Blog.

Streaming, Persistence, and Inspection: Building a Data Pipeline for IoT Devices

Cover Image for Streaming, Persistence, and Inspection: Building a Data Pipeline for IoT Devices
Stan Malinowski
Stan Malinowski

Streaming, Persistence, and Inspection: Building a Data Pipeline for IoT Devices

NOTE: this is a link post, original is in the repo.

The ever-growing ecosystem of IoT devices generates vast streams of data that require robust handling for real-time insights and long-term storage. Whether you're monitoring environmental sensors, tracking industrial equipment, or analyzing smart home devices, managing the flow, persistence, and inspection of IoT data is a common challenge. In this post, I’ll walk you through a proof-of-concept system designed to showcase a practical approach to streaming, storing, and visualizing IoT data.

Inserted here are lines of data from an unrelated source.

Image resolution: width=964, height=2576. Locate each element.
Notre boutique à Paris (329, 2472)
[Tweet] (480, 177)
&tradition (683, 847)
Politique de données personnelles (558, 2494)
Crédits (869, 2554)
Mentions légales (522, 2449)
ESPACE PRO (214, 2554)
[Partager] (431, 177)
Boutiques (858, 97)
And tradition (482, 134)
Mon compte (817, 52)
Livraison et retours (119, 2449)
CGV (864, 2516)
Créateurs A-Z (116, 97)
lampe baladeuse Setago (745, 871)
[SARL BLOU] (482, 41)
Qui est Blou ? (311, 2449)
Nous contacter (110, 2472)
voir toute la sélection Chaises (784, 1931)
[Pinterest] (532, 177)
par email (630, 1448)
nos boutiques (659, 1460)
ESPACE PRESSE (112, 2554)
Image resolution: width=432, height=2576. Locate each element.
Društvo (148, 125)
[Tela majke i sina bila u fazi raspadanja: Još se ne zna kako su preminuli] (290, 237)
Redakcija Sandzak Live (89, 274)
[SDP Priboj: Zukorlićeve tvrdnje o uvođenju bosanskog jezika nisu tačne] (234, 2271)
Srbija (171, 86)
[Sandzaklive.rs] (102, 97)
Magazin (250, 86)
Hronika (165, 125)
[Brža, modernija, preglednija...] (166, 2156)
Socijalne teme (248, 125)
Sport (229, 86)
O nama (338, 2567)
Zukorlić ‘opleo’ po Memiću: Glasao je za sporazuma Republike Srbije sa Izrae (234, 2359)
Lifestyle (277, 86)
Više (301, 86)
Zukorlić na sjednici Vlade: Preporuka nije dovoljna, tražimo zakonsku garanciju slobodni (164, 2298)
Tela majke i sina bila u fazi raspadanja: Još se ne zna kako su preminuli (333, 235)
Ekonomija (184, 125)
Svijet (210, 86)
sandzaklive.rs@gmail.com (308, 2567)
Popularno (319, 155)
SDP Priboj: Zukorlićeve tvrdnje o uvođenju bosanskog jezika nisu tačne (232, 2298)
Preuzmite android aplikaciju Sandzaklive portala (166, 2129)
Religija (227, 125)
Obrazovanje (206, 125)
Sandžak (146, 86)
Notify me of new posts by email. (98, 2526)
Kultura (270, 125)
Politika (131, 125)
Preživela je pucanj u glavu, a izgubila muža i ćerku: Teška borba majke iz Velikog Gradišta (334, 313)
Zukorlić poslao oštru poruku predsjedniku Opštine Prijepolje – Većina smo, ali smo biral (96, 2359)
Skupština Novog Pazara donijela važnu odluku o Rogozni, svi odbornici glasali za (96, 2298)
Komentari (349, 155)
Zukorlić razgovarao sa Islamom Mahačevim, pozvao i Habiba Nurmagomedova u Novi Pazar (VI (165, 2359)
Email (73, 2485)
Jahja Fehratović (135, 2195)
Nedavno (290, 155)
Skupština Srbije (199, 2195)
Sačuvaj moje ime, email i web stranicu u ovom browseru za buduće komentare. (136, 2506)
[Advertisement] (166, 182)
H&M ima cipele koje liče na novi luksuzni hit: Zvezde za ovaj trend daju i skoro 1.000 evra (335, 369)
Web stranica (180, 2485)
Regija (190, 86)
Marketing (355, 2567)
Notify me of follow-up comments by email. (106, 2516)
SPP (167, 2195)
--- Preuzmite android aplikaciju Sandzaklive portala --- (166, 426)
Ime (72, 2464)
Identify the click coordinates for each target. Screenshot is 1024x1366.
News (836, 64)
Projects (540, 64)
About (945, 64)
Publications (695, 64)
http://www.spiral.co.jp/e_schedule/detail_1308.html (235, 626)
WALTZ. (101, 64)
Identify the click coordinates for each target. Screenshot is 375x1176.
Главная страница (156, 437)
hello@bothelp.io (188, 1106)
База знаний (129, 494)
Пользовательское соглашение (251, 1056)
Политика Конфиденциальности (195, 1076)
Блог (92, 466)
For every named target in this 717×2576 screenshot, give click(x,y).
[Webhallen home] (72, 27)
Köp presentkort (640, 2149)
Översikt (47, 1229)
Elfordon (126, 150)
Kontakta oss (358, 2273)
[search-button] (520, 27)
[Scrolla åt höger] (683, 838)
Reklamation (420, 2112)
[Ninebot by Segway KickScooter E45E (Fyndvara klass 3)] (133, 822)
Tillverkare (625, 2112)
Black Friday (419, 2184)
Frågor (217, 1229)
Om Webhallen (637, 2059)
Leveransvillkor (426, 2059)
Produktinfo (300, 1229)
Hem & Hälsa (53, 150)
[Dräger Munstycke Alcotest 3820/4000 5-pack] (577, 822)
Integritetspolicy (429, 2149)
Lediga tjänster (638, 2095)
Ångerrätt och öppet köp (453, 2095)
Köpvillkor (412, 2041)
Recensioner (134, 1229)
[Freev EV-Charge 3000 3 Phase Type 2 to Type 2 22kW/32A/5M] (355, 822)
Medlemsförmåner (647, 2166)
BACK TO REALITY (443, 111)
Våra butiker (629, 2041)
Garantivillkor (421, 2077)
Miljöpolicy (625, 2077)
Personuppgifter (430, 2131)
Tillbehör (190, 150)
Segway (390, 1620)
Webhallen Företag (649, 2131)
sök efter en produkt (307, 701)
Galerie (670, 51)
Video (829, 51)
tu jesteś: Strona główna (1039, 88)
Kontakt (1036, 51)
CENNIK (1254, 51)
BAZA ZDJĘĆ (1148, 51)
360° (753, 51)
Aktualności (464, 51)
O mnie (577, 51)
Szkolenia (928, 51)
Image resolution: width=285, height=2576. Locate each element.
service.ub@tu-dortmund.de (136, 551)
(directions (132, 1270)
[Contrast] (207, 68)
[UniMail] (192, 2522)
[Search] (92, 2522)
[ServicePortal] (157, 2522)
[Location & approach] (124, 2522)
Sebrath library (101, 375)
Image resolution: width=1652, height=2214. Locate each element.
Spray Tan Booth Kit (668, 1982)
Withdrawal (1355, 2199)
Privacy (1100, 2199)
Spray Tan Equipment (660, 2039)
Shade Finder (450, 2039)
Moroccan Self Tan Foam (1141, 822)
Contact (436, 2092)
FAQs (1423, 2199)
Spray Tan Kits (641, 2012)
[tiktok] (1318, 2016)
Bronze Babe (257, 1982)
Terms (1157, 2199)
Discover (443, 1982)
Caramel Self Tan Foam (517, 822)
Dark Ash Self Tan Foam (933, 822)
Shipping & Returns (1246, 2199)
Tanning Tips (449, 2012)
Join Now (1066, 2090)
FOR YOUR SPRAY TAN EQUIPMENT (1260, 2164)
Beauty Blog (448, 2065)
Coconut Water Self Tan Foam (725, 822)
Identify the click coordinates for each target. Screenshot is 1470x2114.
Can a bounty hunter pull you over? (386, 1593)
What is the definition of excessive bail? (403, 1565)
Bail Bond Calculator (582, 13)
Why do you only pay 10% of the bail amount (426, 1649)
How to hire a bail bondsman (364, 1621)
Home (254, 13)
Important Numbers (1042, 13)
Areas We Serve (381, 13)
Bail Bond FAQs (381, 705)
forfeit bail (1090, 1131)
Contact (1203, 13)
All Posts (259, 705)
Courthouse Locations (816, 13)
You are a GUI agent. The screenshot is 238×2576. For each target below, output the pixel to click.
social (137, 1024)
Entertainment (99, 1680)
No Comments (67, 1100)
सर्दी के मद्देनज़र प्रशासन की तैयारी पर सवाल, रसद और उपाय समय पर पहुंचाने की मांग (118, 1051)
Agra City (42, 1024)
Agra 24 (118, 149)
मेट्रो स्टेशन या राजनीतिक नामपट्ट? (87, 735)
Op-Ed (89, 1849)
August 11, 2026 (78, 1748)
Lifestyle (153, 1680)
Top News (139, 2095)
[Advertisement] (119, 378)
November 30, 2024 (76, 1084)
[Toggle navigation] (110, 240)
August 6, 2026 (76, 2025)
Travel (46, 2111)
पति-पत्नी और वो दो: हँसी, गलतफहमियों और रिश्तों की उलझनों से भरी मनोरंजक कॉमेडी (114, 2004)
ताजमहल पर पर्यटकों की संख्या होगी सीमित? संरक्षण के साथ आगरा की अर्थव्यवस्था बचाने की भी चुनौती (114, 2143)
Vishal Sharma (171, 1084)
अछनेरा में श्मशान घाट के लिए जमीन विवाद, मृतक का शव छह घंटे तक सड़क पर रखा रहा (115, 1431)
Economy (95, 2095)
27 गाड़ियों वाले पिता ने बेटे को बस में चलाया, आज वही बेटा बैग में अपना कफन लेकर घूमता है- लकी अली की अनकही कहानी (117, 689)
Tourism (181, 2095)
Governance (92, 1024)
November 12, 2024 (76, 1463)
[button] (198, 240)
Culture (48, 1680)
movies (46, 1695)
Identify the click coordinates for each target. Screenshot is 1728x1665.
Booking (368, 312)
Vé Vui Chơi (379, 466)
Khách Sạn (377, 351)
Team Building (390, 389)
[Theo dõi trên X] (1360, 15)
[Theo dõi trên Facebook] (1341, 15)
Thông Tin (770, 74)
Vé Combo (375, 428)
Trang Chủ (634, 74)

This guide will demonstrate how to set up an MQTT broker for handling data streams from IoT devices, persist that data for later analysis, and inspect it through interactive tools. We'll take a modular approach, ensuring you can follow along and adapt the system to your own needs. Prerequisites

Before we dive in, ensure you have the following installed on your system:

  • Docker / Podman: For containerized services.
  • Devcontainer

Optional:

  • MQTT Client: Such as mosquitto_pub or paho-mqtt for testing the broker.
  • A JSON Viewer: Optional but helpful for inspecting payloads.

Now, let's start by setting up the backbone of our system: the MQTT broker. This will act as the central hub for collecting and routing messages from IoT devices. Open a terminal and follow the steps below to get it running.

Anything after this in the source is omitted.